If we’re going to generate more of these systems, more software products that sense the world, react to it, and act back on it, we have to figure out how to do that at scale, and do it safely.
Take medical devices, for example. You’re reacting to medical signals. You want to ensure that whatever’s coming out the other side is reliable, because it could directly affect a person’s health.
Or consider an AI workflow handling package deliveries and logistics. You need to avoid accidentally routing packages to the wrong place, overstocking a warehouse, or filling a delivery vehicle that is already moving things around.
On one hand, it is easier than ever to put data to work. On the other, if we don’t do this right, it could become incredibly chaotic, with agents doing all sorts of unintended things. So we have to take this great power we have been given, feed it the best possible information, and apply it in the safest way.
Are you saying that with great risk comes great reward?
What is interesting about AI is that so many of these projects are stuck in pilot mode. Ask yourself, why are they stuck in pilot mode? I would argue the most obvious reason is that it is easy to build one of these systems, but hard to bring the data it needs instantly, at scale.
For example, I’m developing a simple use case for an airline. Let us say I want to rebook a passenger who’s missed their flight. In the lab, it’s easy to build an LLM that takes in the customer’s details, the current flight, the destination, and the other available flights. It processes that information and outputs a decision on what flight to move them to. That part is easy.
But in practice, it needs to work perfectly every time. That means it must know the passenger information at the very moment it makes a decision. It must know which flights and seats are available. It must know your flight details and your frequent flyer number — all at that exact instant. If any of that is missing, it can behave unpredictably. It might not work at all, or it might make the worst possible decision. It could try to book you on a flight that does not exist, or fail to move your bags because it does not think you have any. The best and worst outcomes can come from exactly the same code.
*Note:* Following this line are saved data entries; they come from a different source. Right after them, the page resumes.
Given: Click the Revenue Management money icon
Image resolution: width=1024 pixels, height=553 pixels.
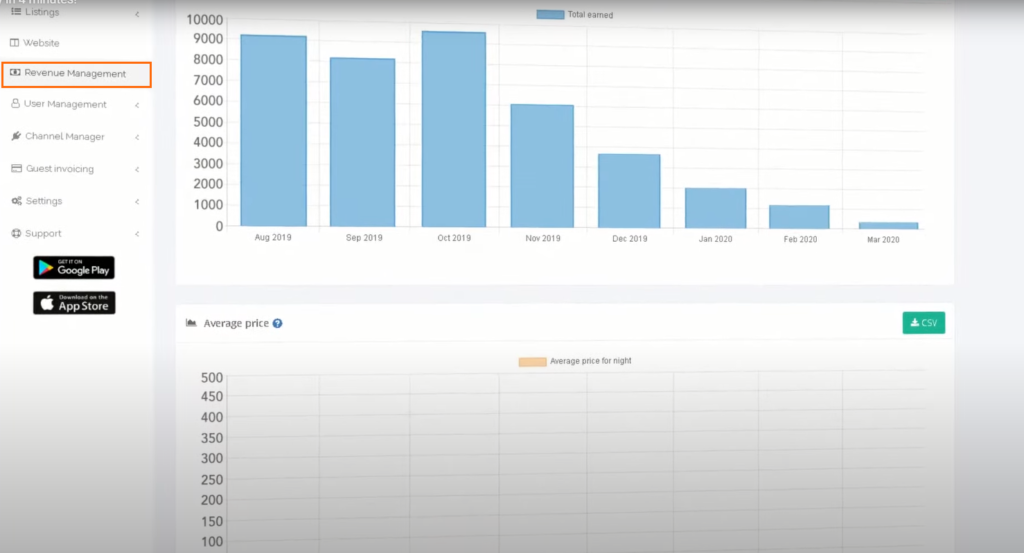Looking at the screenshot, I should click(16, 73).
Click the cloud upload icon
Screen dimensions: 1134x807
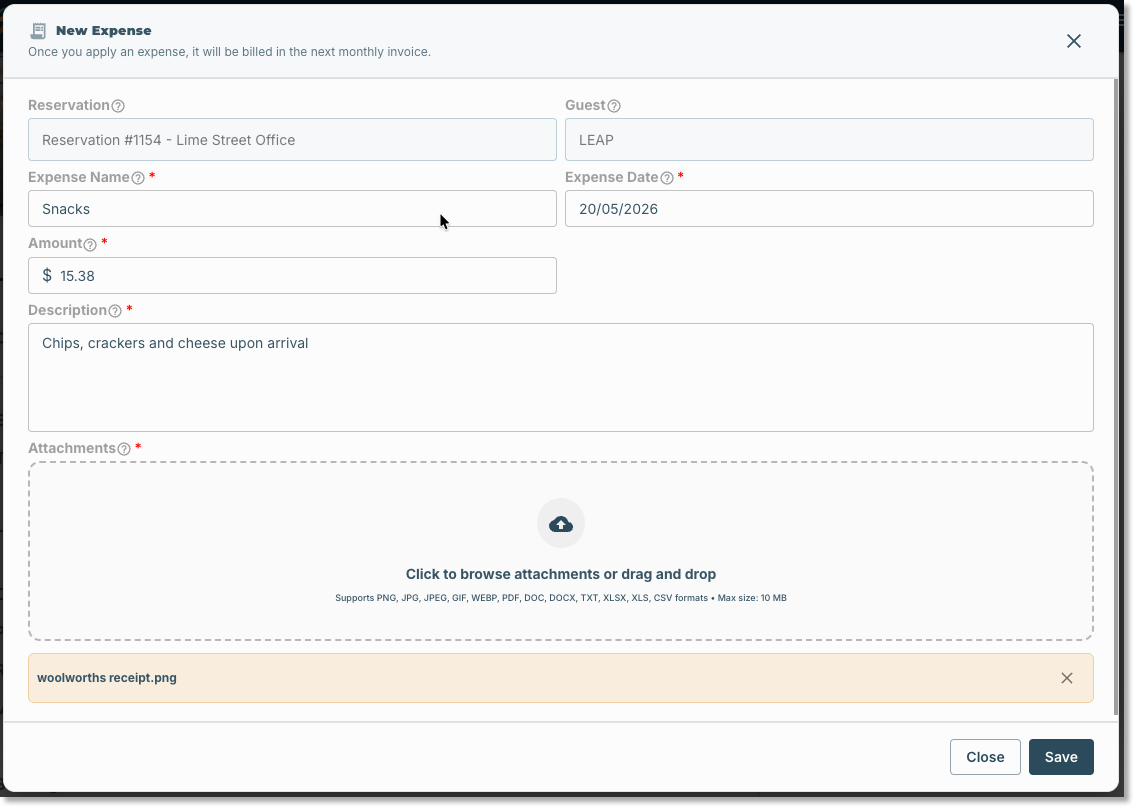pos(560,524)
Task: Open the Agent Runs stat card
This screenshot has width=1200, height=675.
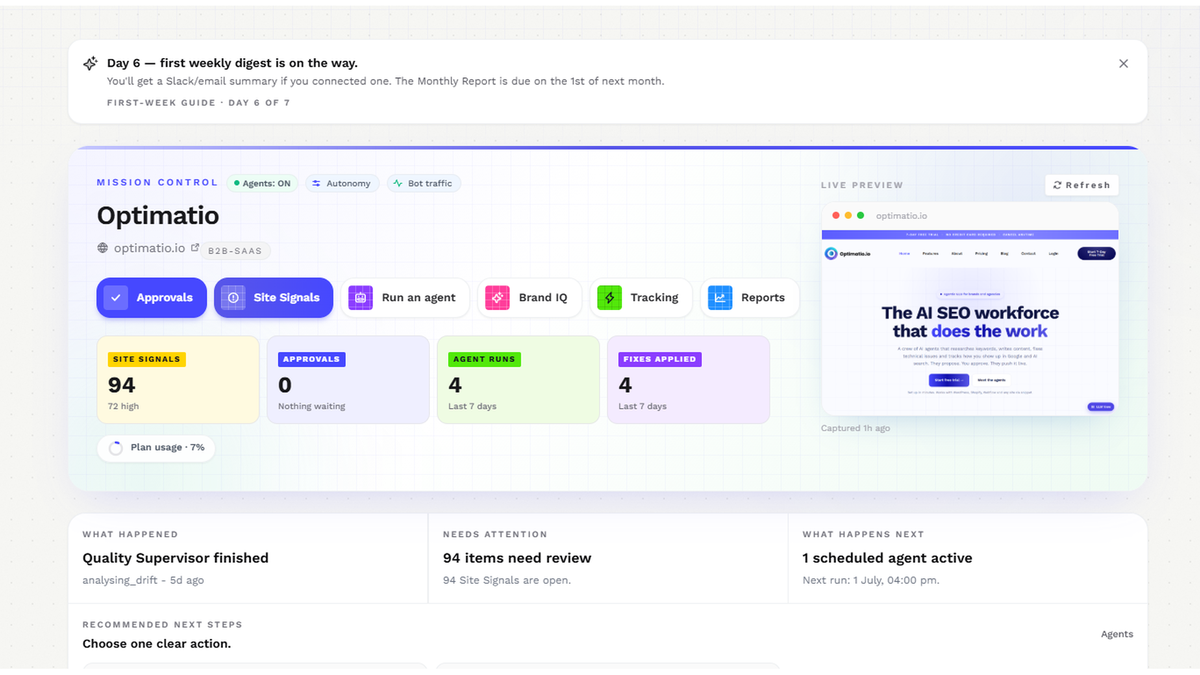Action: tap(518, 380)
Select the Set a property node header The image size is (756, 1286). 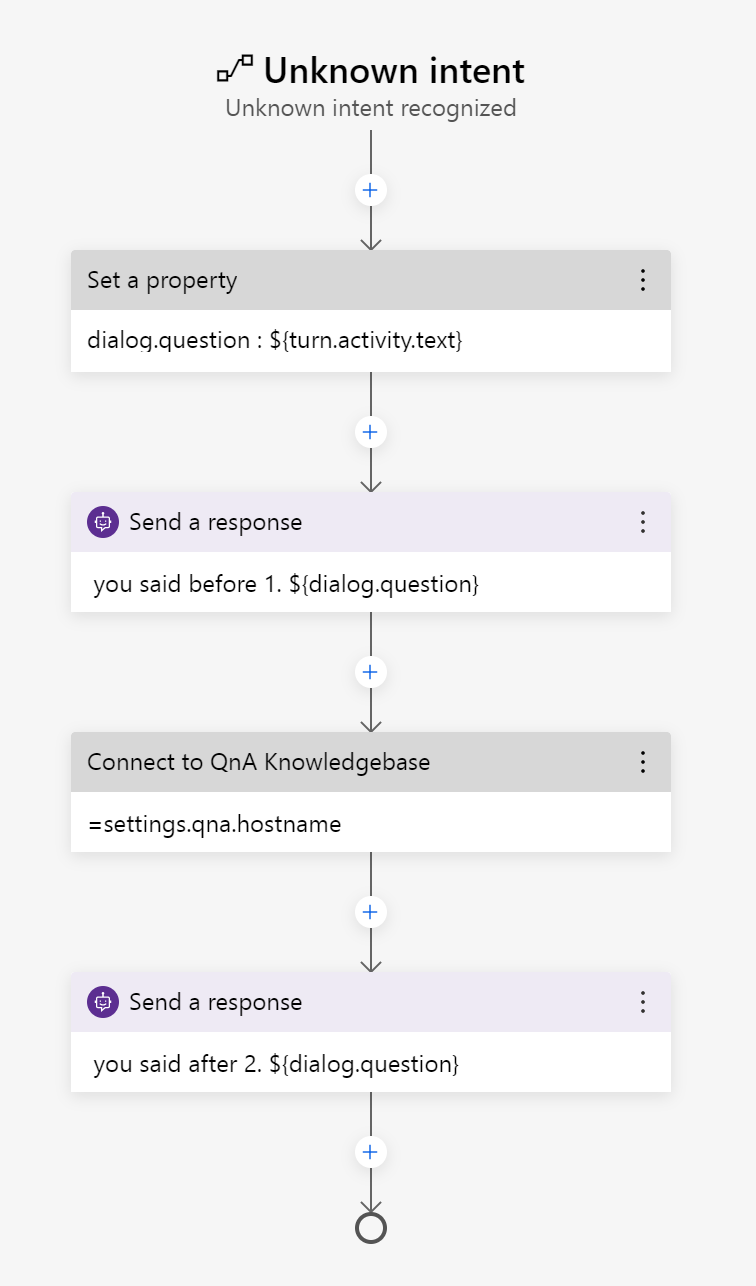tap(371, 280)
When you write traditional code, it doesn’t work like that. The result is usually average, generally good, or at least reliably so — whether reliably good or reliably bad.
Except in rare cases, AI is nothing like that. It’s far less deterministic. So people are starting to realise they need to ask: How do I ensure that at the instant I invoke this LLM, all the required data is complete? Because if I cannot do that, it will not work. And it’s not going to work at scale.
As a result, people have to monitor the output. Let us say I deploy an AI rebooking agent. I still need to watch how it performs. The model might change. The input data might change. Either could cause the system to start doing crazy things.
I have to monitor the output, and I need a way to introduce new agents in case I discover better information. I need to be able to put in a new agent that competes with the existing one, check if it performs better than the old agent, and eventually retire the old agent. Therefore, you end up with complicated deployment and data management challenges around them.
It strikes me that all AI problems are, in the end, data problems; they’re data management problems. Organisations have spent a long time avoiding those. They assume that if they can make their batches slightly faster, or run more of them into the data warehouse and just work harder, they can sidestep rethinking their approach to data movement and management.
But I think it is inevitable. More data needs to move in real time. More of it has to stream. More of it needs to operate in the live operational domain. Because AI systems are ultimately apps. They’re real-time apps. Whether you like it or not, they’re not reports, they are not dashboards — they’re apps. So you need to figure out how to feed them, manage them, understand them, develop them, and evolve them.